L'activiste cubane Amelia Calzadilla a appelé le reste du pays à se joindre aux manifestations et aux fracas de casseroles qui se sont déroulés à La Havane pendant plusieurs jours consécutifs en raison des coupures de courant prolongées.
Dans une transmission en direct publiée sur ses réseaux sociaux, Calzadilla a remis en question le fait que les manifestations se concentrent principalement dans la capitale et a demandé du soutien depuis d'autres provinces.
“Il est préoccupant qu'à un moment comme celui-ci, où La Havane connaît déjà six nuits de manifestations, de sorties dans les rues, d’affrontements avec la police, d'enregistrements, de détentions… le reste du pays semble adopter une attitude de conformité,” a-t-il affirmé.
Lors de son intervention, l'activiste a souligné que les manifestations locales sont difficiles à maintenir s'il n'y a pas une participation plus large de la population dans tout le pays.
« Ils ne peuvent pas se maintenir dans le temps, à moins que tout le monde ne s'y joigne », a-t-il déclaré, tout en soulignant que la situation vécue par la capitale affecte également le reste des Cubains.
Calzadilla a affirmé que les manifestations ne devraient pas être perçues comme un problème réservé aux habitants de La Havane, mais plutôt comme une situation qui concerne l'ensemble de la société. "Ce que font les habitants de La Havane nécessite du soutien, car c'est le seul moyen de pouvoir vraiment diminuer les forces répressives", a-t-il exprimé.
Il a également insisté sur le fait qu'un changement dans le pays n'arrivera pas si la population ne manifeste pas ouvertement son mécontentement. « À moins que le peuple cubain ne montre véritablement son mécontentement, qu'il prouve qu'il est prêt à un changement dans le pays, nous n'obtiendrons rien », a-t-il affirmé.

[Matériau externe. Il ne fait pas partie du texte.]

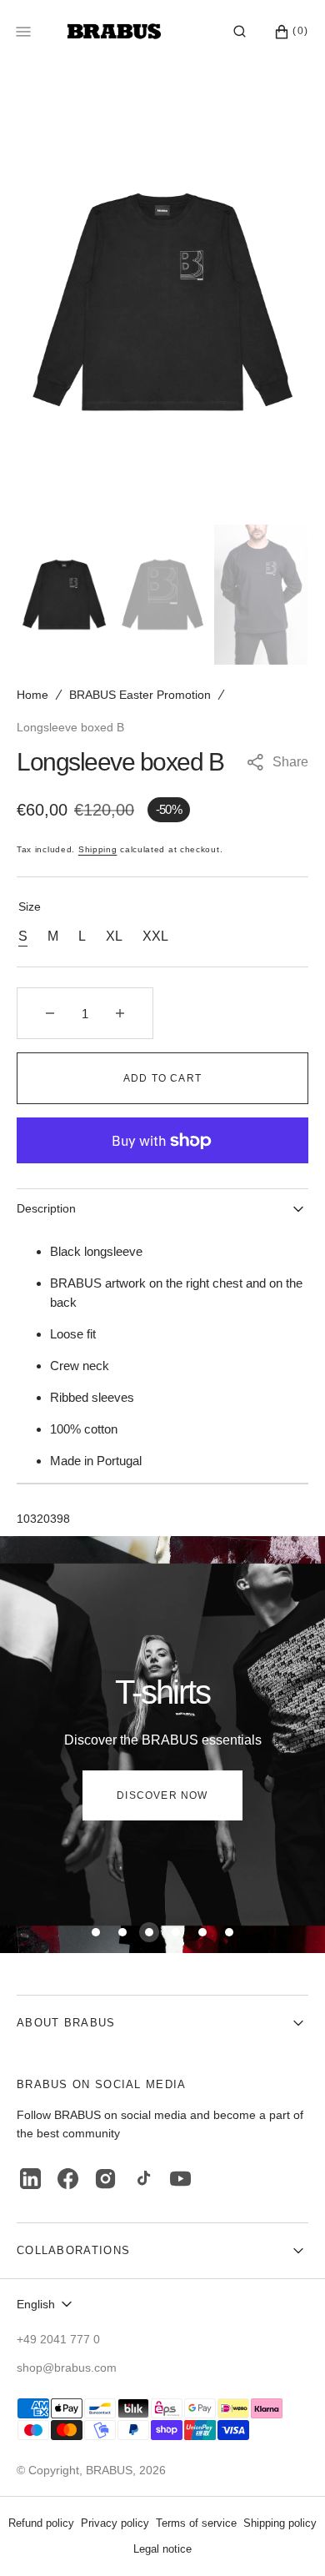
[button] (239, 31)
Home (32, 694)
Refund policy (41, 2523)
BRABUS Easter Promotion (140, 694)
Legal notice (162, 2549)
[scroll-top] (286, 2537)
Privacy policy (115, 2523)
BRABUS (109, 2470)
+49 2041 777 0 (58, 2339)
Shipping (98, 849)
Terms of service (196, 2523)
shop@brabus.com (67, 2367)
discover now (162, 1795)
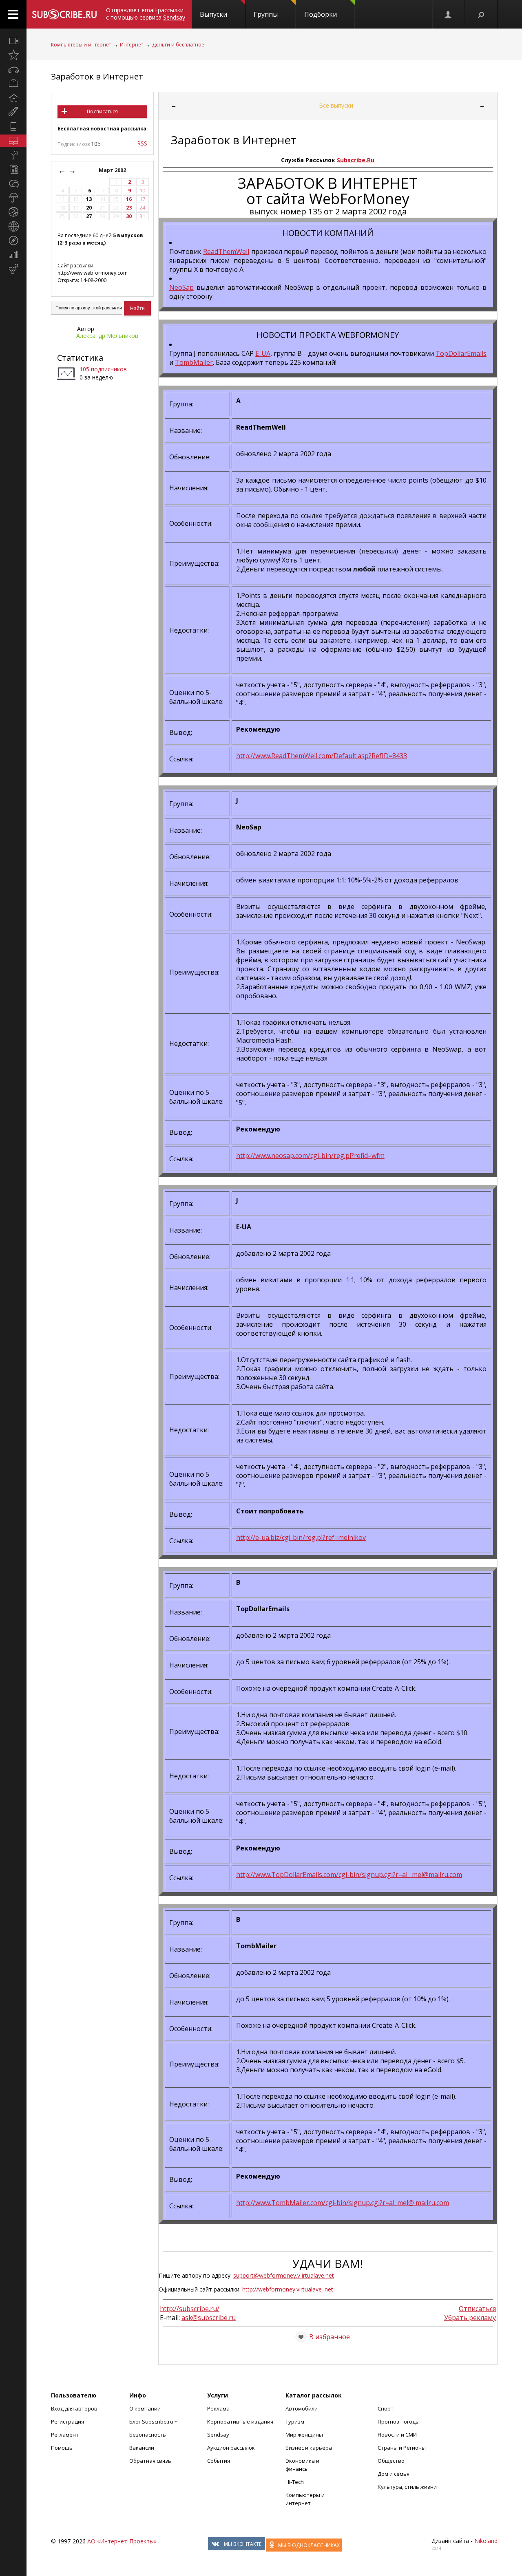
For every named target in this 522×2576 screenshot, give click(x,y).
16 (129, 199)
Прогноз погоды (399, 2421)
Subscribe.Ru (355, 160)
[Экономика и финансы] (13, 255)
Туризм (294, 2421)
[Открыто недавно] (13, 55)
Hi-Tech (294, 2482)
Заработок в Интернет (97, 76)
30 (129, 216)
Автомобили (301, 2408)
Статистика (80, 357)
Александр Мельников (107, 336)
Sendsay (218, 2434)
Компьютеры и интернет (81, 44)
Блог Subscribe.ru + (154, 2421)
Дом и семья (393, 2473)
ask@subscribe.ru (208, 2317)
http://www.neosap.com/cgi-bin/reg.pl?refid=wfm (310, 1155)
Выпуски (213, 14)
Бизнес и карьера (308, 2447)
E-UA (262, 353)
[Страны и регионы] (13, 226)
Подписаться (102, 111)
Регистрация (67, 2421)
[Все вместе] (13, 41)
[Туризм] (13, 240)
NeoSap (181, 287)
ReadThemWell (226, 251)
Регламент (65, 2434)
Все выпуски (336, 105)
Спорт (386, 2408)
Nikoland (486, 2541)
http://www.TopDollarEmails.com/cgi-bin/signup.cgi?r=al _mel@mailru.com (349, 1874)
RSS (142, 143)
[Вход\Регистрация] (448, 14)
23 (129, 207)
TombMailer (194, 362)
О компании (145, 2408)
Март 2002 (113, 170)
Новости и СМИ (397, 2434)
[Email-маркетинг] (13, 269)
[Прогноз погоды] (13, 198)
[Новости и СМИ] (13, 169)
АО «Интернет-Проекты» (122, 2541)
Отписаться (477, 2308)
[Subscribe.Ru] (64, 14)
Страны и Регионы (402, 2447)
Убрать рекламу (470, 2317)
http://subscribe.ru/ (189, 2308)
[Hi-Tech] (13, 126)
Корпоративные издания (240, 2421)
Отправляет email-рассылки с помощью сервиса (145, 13)
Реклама (218, 2408)
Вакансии (141, 2447)
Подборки (320, 14)
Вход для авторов (74, 2408)
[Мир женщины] (13, 112)
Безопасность (147, 2434)
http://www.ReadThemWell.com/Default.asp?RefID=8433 (321, 755)
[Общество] (13, 183)
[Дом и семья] (13, 98)
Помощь (62, 2447)
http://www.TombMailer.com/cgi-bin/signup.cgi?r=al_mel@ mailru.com (342, 2202)
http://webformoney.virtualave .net (287, 2289)
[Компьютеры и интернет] (13, 141)
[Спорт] (13, 212)
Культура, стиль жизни (407, 2486)
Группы (266, 14)
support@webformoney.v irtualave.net (283, 2275)
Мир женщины (304, 2434)
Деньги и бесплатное (178, 44)
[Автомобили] (13, 69)
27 (89, 216)
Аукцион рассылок (231, 2447)
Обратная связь (150, 2460)
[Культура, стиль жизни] (13, 155)
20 (89, 207)
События (218, 2460)
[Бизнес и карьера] (13, 83)
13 (89, 199)
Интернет (131, 44)
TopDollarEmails (461, 353)
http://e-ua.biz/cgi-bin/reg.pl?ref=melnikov (301, 1537)
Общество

L'activiste réside depuis plusieurs années en Espagne, d'où elle continue à militer pour la liberté de Cuba et à participer à des projets d'aide aux personnes sur l'île.
Ses déclarations interviennent dans un contexte de manifestations liées à la crise énergétique. Au cours des derniers jours, des bruits de casseroles ont été entendus dans différents municipalités de La Havane, notamment à Diez de Octubre, La Havane Vieille, Guanabacoa, La Lisa et El Cerro, au milieu de coupures de courant prolongées qui touchent des milliers de familles.
Les résidents ont signalé des coupures électriques durant de nombreuses heures, aggravées par les fortes températures, la pénurie d'eau et les difficultés de conservation des aliments. Les manifestations avec des casseroles, réalisées depuis les maisons et les balcons, sont devenues l'une des formes les plus visibles de protestation citoyenne face à la dégradation des services de base.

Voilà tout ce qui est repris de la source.